The 1st pic is of the frame. 2nd is how I divided their house and the 3rd & 4th is the finished coop set up.


----------



## robin416 (Sep 8, 2013)

Wait, is this the same building with the wheel issues? Or a whole new one?

I like it, the color is great. I see you moved the wheels inside the frame and installed an extra set. I also see the neighbors are giving their seal of approval and wondering when the new folks will be moving in.

BTW, what state? If you're in the North the wire floor might be an issue during cold, windy nights.


----------



## sawdustt (Sep 19, 2014)

This is a different coop that I just finished. With the toe-in issues I had with the other one I thought I'd try something a little different with this one being two foot longer and the house in the middle. The swivel wheels works really well and it's kind of like pushing a grocery cart. 

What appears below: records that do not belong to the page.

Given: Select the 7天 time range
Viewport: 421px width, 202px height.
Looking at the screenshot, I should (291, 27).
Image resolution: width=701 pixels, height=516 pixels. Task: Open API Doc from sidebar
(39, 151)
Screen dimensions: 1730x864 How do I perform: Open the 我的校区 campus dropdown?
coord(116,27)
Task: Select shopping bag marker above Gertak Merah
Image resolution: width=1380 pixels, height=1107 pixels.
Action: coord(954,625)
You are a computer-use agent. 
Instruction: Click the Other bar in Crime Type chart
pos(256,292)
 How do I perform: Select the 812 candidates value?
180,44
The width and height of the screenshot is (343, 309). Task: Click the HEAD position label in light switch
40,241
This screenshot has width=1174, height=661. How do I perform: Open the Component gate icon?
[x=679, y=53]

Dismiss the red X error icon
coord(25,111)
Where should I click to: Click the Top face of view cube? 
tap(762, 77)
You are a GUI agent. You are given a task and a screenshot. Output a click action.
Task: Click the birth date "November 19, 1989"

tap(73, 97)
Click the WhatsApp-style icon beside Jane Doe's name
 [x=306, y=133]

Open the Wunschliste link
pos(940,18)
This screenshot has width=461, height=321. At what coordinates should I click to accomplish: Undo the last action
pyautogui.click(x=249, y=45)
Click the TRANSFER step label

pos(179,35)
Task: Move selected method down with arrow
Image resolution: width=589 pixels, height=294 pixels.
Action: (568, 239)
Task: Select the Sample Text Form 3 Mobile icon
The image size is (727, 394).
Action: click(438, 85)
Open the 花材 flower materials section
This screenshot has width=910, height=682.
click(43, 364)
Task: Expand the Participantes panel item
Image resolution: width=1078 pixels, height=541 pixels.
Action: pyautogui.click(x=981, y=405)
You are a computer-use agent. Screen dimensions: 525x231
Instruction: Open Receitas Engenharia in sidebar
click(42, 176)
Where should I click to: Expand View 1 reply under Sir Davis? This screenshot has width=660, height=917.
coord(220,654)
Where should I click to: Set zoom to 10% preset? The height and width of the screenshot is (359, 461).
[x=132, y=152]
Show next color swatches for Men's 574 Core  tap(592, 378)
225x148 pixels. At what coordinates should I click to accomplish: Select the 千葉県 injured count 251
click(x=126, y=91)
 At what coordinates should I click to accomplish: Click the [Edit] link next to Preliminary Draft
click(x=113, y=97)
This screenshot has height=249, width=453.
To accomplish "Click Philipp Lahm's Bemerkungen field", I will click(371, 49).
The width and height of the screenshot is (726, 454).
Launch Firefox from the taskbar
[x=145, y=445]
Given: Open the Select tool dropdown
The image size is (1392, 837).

The color work out well I thought with the sun screen and roof. It's actually a colored stain. 

I live just outside Memphis, TN. We do have a short period sometimes where it gets in the teens. I did however lightly sand the hardcloth and primed and painted it. Hopefully it won't be to ruff on their feet. 

With the frame being raised 5 inches I was worried about the boards and hinges working right but it does what it supposed to do. I put a little door on both sides of the house so at night I can close them in whenever I roll the coop to a different spot. 

Thanks a lot for checking it out.


----------



## robin416 (Sep 8, 2013)

After having just moved from the Lawrence County area of TN, the wire floor might turn out to be an issue. I was on a hill so when the wind whipped it came from all directions and did damage to stuff. With that open coop area the birds are liable to be subjected to a lot of wind and in the Winter time you could be looking at frostbite. 

I just asked the hubs how bad it gets there, he's worked several Winters in the Memphis area, he said it can get bad cold and wind wise. You can put plastic on the outside run area but you'll have to use batons to prevent the wind from ripping it off. Or during Jan/Feb set a floor in there. Luan is light weight and easy to handle.

I did see your concern about the height. My first thought was those bantams would be out in no time. I see you had the same thought and added the skirt. 

I chose boring white for my coops to reflect sun. It didn't do a whole lot for keeping the coops cooler, now I wish I had chosen colors like you did.


----------



## nj2wv (Aug 27, 2013)

I love it !! It looks wonderful. Your chickens will love it.


----------



## sawdustt (Sep 19, 2014)

That's a great idea Robin. I think I will pick me up some plastic an luan and have it on hand. 

Thank you so much nj2wv, I really appreciate it


----------